WORK ITEM. Look for the word "menu". Copy every line of the listing where it occurs.

DATA FOR THIS EXERCISE.
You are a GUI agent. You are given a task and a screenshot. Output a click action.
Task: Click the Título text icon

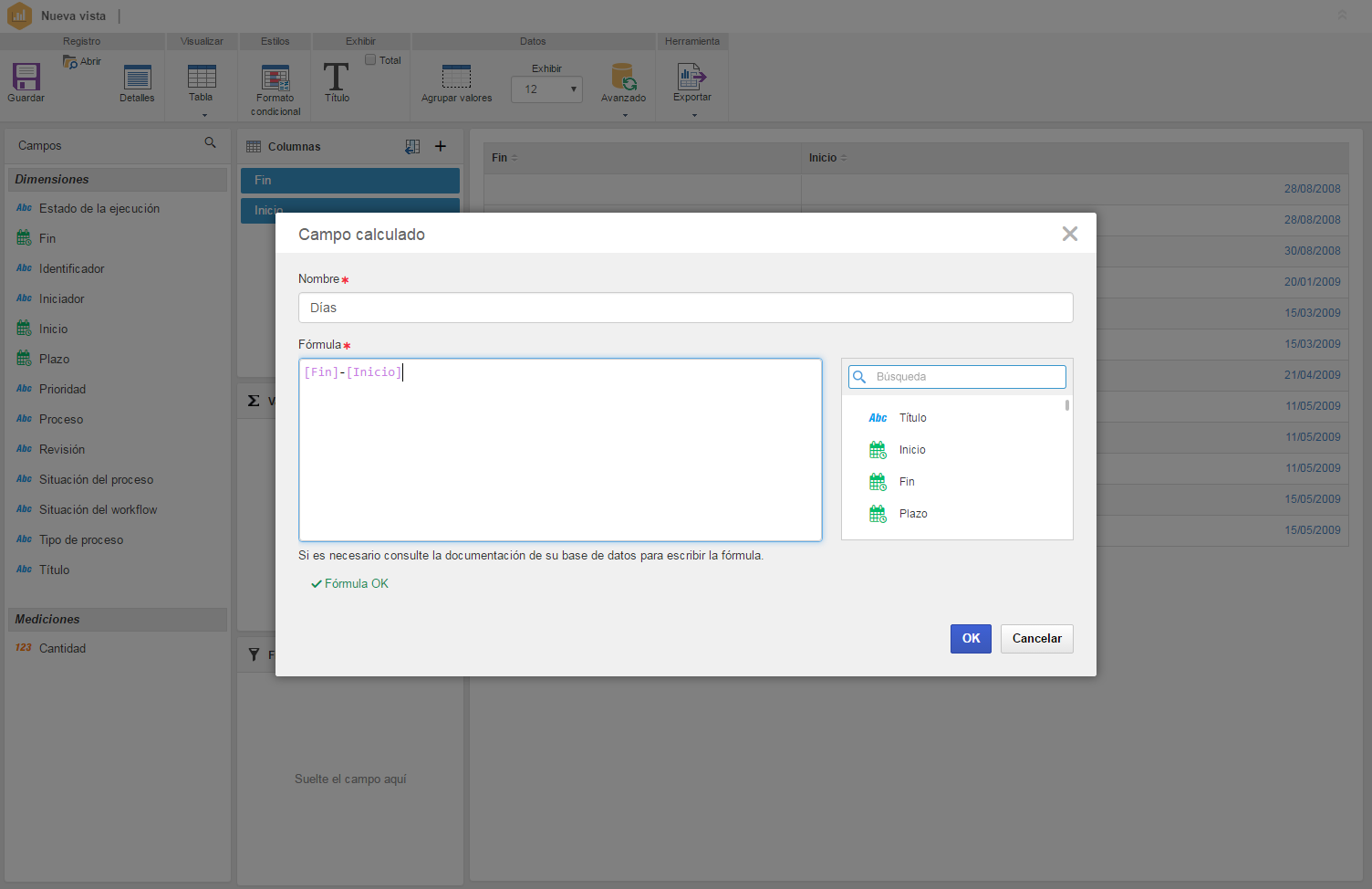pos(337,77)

---

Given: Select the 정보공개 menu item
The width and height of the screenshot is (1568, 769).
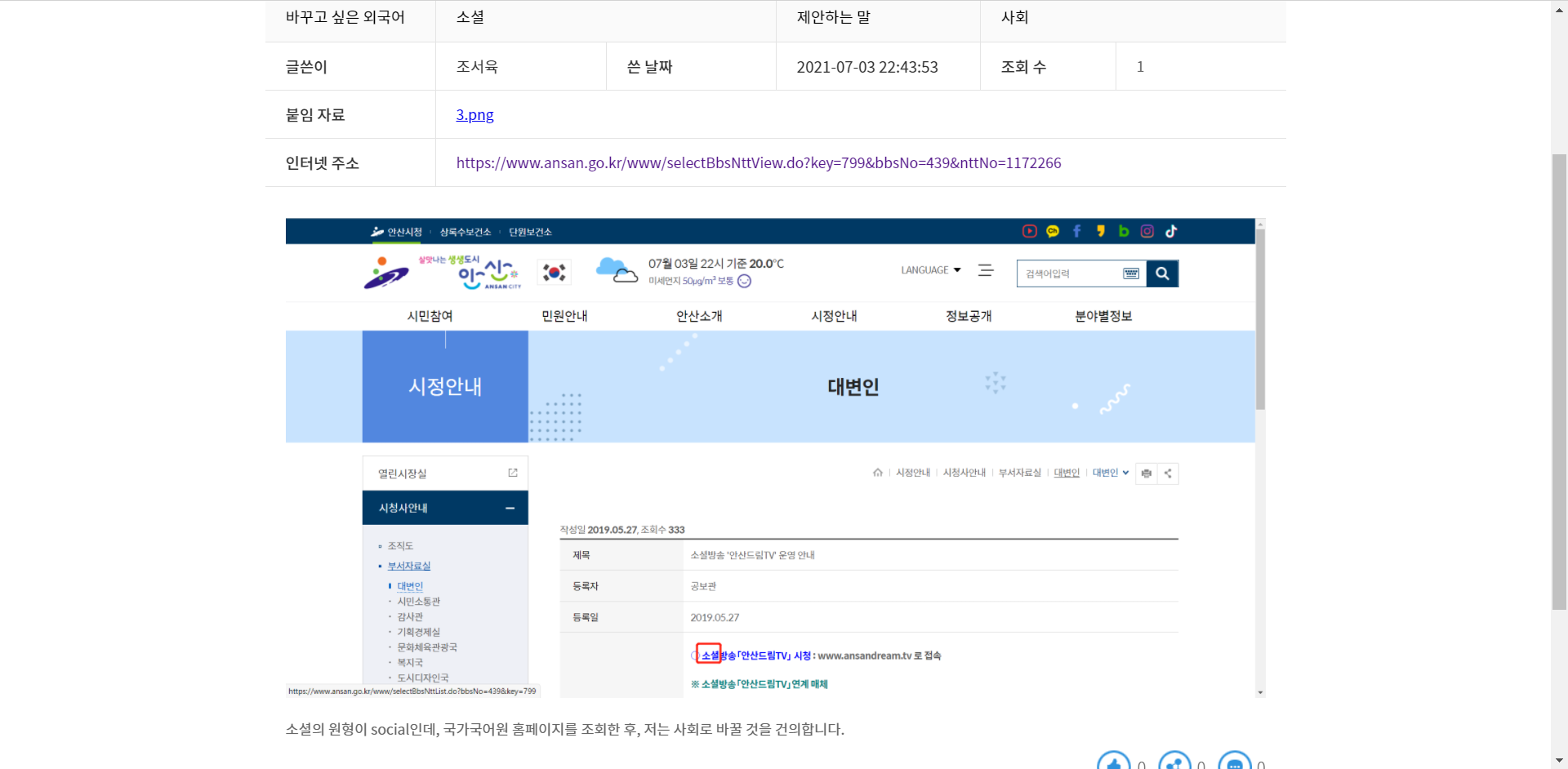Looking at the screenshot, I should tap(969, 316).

...

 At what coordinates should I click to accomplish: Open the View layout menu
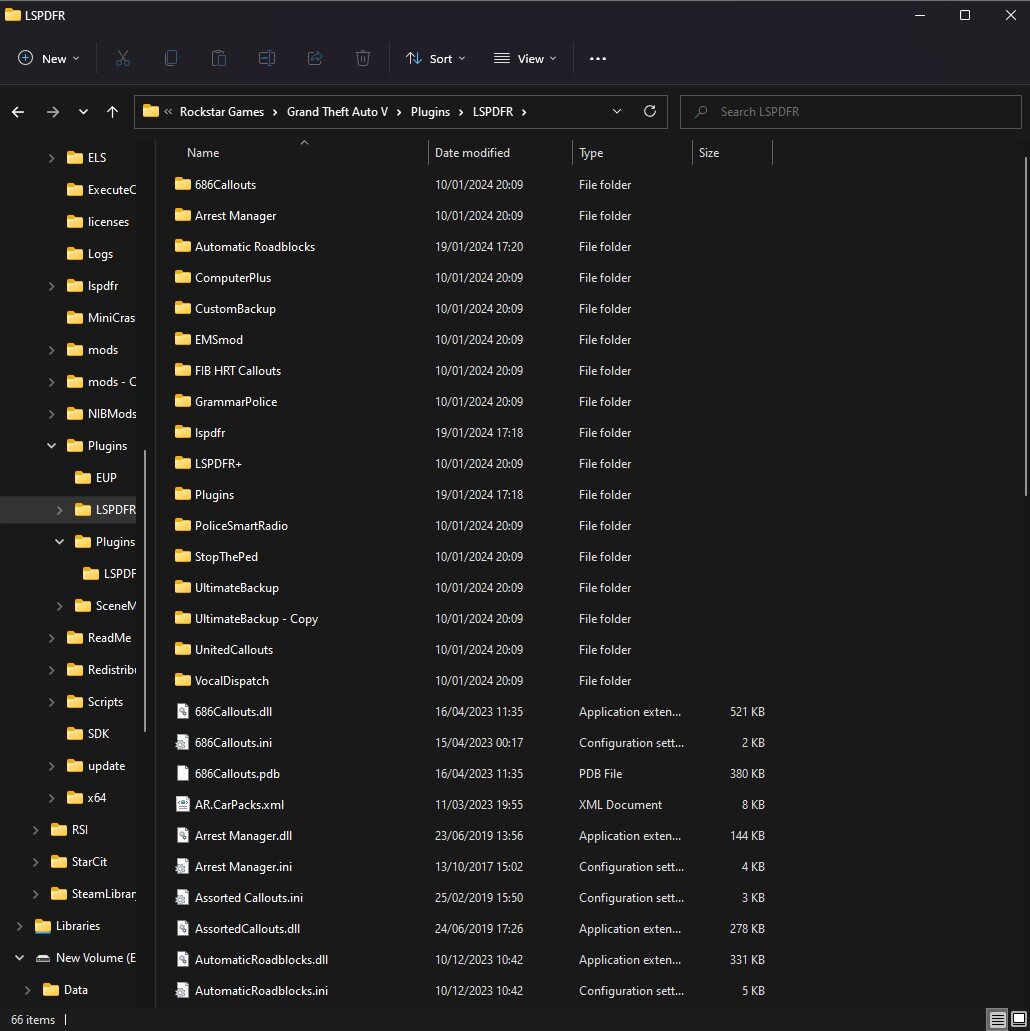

SOLVED PROBLEM.
Given: Select the 정보공개 menu item
 At what coordinates should I click to accomplish: Open the View layout menu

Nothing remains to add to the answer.